In accordance with the memorandum opinion entered this date, it is the ORDER, JUDGMENT, and DECREE of the court that:

 

(1) The motions for summary judgment filed by defendants Florida Transformer, Inc. and Edward Neal Thompson (Doc. Nos. 23 & 50) are granted.

 

(2) Judgment is entered in favor of defendants Florida Transformer, Inc. and Thompson and against plaintiff Lori Ann Morris, as administratrix of the estate of Vernell Brian Morris, with plaintiff Morris taking nothing by her complaint.

 

It is further ORDERED that costs are taxed against plaintiff Morris, for which execution may issue.

 

The clerk of the court is DIRECTED to enter this document on the civil docket as a final judgment pursuant to Rule 58 of the Federal Rules of Civil Procedure.

 

DONE, this the 5th day of October, 2006.

 

 

FN* The plaintiff alleges that the defendants violated the Federal Motor Carrier Safety Regulations developed under the Federal Motor Carrier Safety Improvement Act of 1999, 49 U.S.C. §  101 et seq., as prescribed by the U.S. Department of Transportation, 49 C.F.R. Part 107, Parts 171-180, Parts 382-384, and Parts 390-399. Although Plaintiff does not cite to a statute that grants her a private cause of action under the statute, 49 U.S.C. §  14704(a)(2) is the only provision on which the courts have relied. Section 14704(a)(2) provides that, “a carrier or broker providing transportation or service subject to jurisdiction under chapter 135 is liable for damages sustained by a person as a result of an act or omission of that carrier or broker in violation of this part.”

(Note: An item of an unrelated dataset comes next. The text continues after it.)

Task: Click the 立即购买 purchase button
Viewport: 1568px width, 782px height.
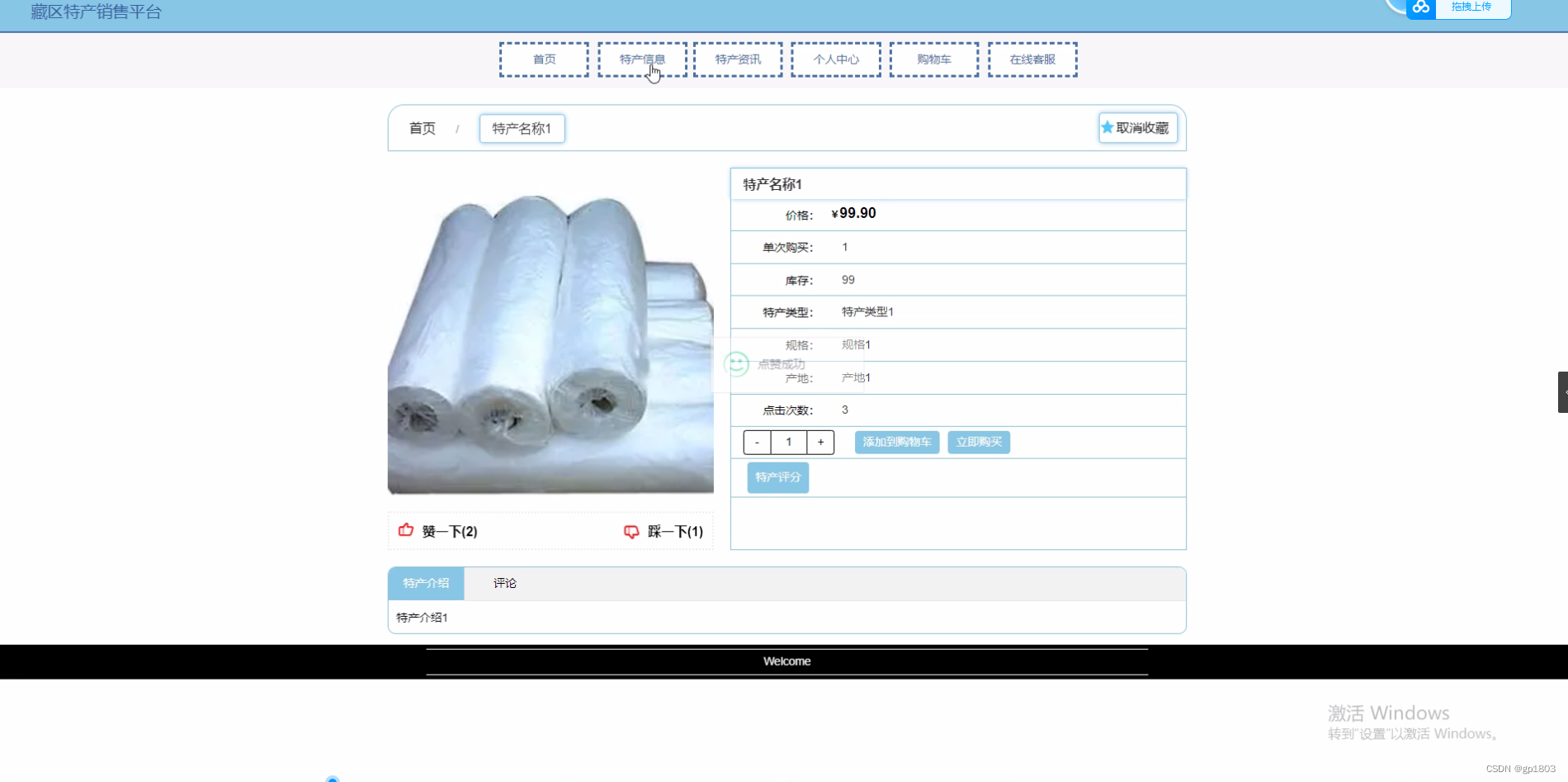Action: 978,442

One court has found that §  14704(a)(2) creates a private cause of action for personal injuries, Marrier v. New Penn Motor Express, Inc., 140 F.Supp.2d 326 (D.Vt.2001) (Sessions, J.), while others have held that it only creates a cause of action for commercial disputes. Stewart v. Mitchell Transp., 241 F.Supp.2d 1216, 1220 (D.Kan.2002) (VanBebber, J.)  (“Section 14704(a)(2) creates a private right of action for damages in commercial disputes involving violations of the Motor Carrier Act and its regulations, but not for personal injury actions such as the one in this case.”); Schramm v. Foster, 341 F.Supp.2d 536, 547-548 (D.Md.2004) (Motz, J.) (“[Section 14704(a)(2) ] was intended to apply only to commercial damages, not personal injuries.”); Crosby v. Landstar, No. Civ. 04-1535-SLR, 2005 WL 1459484 (D.Del. June 21, 2005) (Robinson, C.J.) (“Section 14704 does not give this court jurisdiction over negligence claims.”).

This court need not reach this issue.